Supplied information
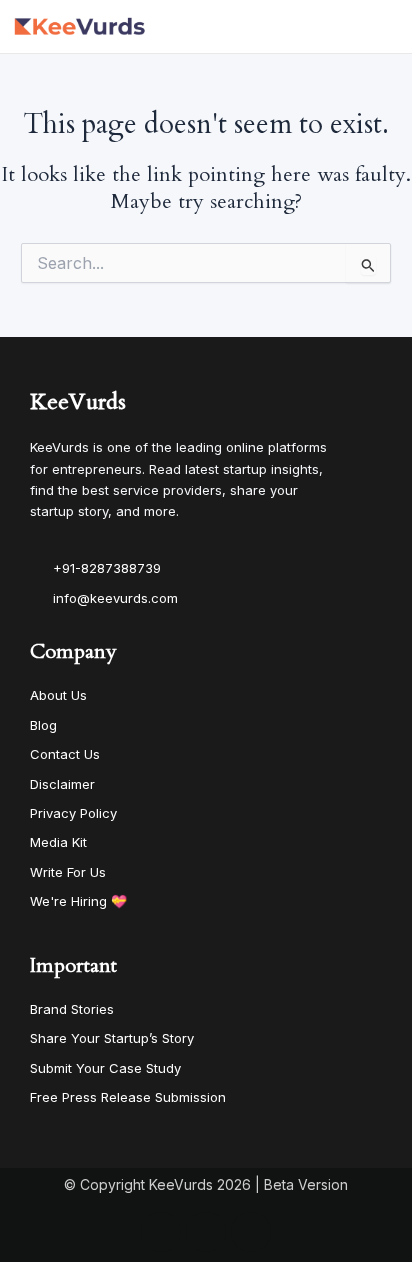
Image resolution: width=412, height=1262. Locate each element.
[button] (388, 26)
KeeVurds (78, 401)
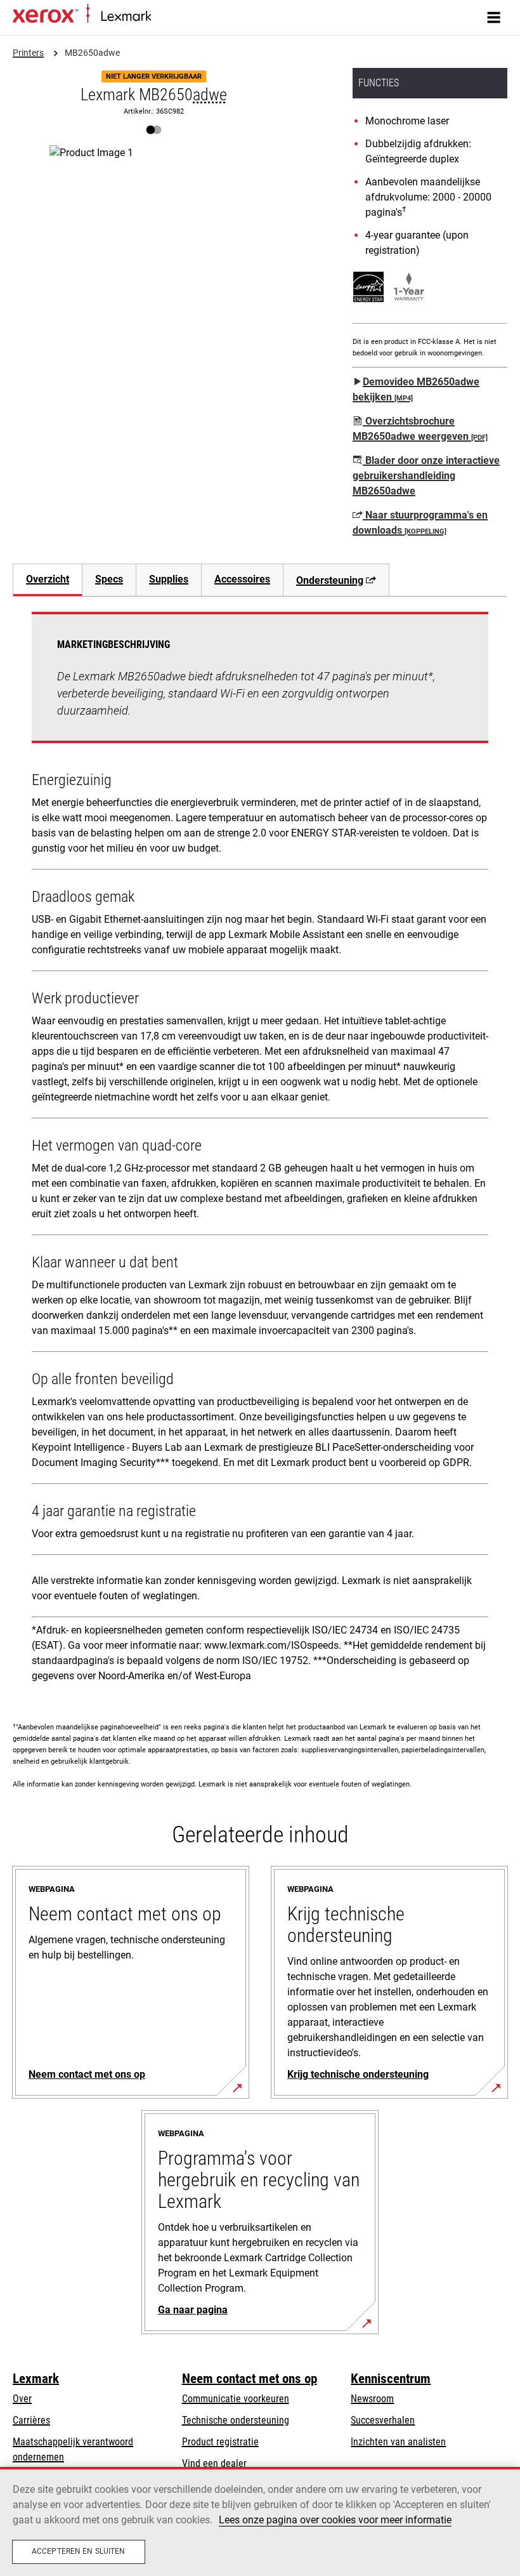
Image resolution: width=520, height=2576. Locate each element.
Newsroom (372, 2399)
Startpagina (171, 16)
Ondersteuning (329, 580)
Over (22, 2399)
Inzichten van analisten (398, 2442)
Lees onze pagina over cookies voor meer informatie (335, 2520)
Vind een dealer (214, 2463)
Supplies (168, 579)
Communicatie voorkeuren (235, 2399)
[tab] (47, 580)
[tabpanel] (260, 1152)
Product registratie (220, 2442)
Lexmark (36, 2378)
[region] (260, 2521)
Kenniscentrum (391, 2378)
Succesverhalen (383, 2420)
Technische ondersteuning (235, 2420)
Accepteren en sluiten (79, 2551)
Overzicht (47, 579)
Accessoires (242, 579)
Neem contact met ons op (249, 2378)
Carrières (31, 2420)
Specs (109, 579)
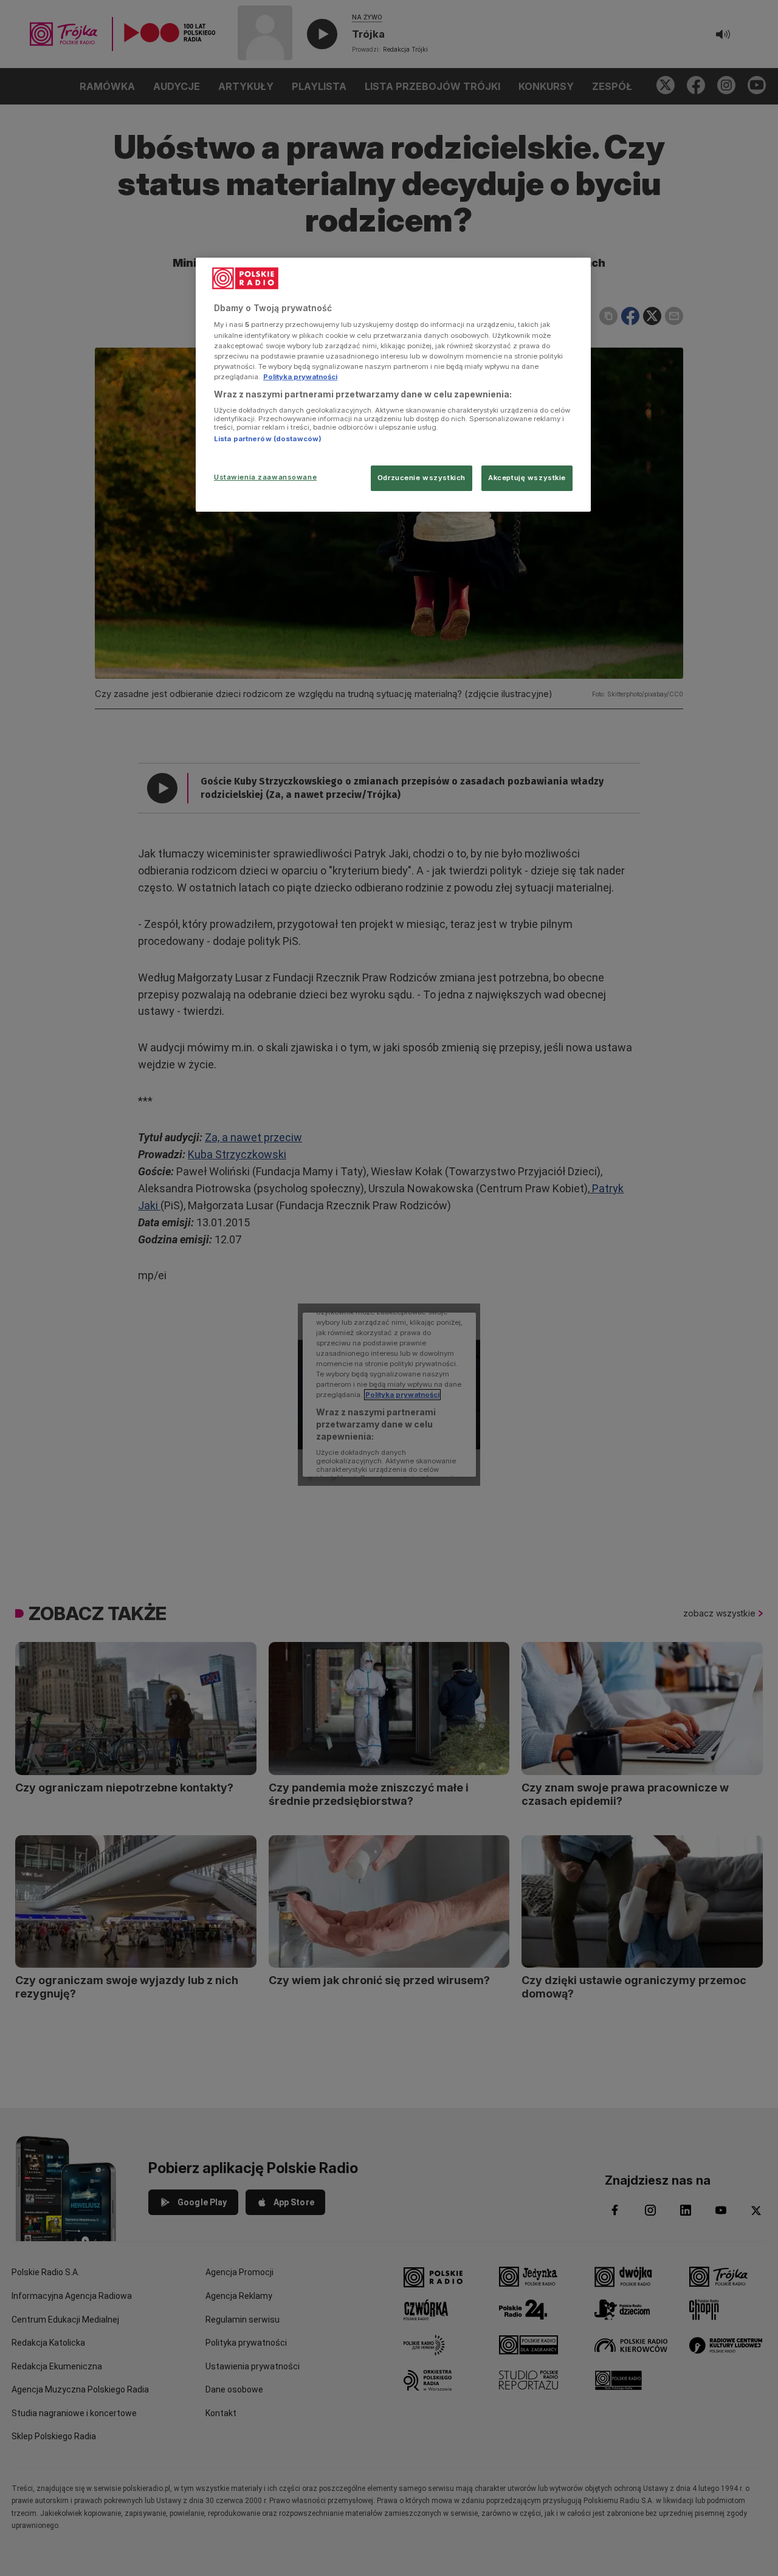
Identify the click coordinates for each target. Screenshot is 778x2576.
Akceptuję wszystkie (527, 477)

--

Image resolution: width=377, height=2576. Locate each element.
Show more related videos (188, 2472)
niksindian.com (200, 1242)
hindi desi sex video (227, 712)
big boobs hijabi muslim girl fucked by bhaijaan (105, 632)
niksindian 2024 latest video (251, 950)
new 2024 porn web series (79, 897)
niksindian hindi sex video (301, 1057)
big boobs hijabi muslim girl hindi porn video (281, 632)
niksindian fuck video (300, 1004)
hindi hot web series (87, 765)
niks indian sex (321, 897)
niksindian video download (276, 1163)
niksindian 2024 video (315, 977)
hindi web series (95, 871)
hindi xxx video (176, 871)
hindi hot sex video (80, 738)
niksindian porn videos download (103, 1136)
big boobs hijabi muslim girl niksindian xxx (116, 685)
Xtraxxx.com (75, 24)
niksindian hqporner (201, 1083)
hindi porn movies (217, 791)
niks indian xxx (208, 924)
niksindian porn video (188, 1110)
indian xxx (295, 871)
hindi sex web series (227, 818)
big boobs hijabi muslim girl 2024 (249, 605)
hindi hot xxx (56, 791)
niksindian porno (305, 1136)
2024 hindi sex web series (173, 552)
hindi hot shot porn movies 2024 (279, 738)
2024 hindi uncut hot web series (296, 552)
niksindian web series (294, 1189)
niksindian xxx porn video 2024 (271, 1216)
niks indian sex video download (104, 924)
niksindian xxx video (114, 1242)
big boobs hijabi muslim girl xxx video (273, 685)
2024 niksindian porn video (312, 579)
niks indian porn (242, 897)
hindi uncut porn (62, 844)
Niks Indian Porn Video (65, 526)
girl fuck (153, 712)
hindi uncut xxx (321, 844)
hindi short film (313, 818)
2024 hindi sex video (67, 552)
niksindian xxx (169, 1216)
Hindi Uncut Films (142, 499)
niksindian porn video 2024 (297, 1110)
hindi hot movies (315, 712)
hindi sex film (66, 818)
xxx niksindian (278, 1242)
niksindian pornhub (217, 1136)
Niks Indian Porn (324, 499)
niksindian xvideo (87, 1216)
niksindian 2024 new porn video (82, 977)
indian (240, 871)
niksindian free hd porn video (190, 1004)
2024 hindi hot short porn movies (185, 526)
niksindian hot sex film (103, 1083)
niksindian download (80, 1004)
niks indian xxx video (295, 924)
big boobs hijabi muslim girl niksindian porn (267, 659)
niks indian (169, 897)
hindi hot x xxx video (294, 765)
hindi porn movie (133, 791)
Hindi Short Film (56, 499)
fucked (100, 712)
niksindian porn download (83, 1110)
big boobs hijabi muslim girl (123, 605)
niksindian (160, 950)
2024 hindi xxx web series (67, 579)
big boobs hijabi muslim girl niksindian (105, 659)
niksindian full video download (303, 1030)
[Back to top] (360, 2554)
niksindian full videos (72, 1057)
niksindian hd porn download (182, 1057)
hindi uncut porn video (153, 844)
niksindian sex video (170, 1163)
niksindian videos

==

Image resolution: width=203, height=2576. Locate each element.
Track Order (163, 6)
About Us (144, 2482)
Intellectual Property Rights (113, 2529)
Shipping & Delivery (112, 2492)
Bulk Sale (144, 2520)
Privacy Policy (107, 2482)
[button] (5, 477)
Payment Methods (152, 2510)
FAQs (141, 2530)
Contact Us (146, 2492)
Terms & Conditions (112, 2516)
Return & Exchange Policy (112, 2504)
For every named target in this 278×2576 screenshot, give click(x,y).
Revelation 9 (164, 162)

Task description
Using the data above, which lines fall from the one with "Image resolution: width=412, height=1262." through the one with "Supplies (168, 579)"? Repeat them exactly, ends included, minus any pictures.

Output for this task
Image resolution: width=412, height=1262. Locate each element.
[button] (388, 26)
KeeVurds (78, 401)
Image resolution: width=520, height=2576. Locate each element.
Newsroom (372, 2399)
Startpagina (171, 16)
Ondersteuning (329, 580)
Over (22, 2399)
Inzichten van analisten (398, 2442)
Lees onze pagina over cookies voor meer informatie (335, 2520)
Vind een dealer (214, 2463)
Supplies (168, 579)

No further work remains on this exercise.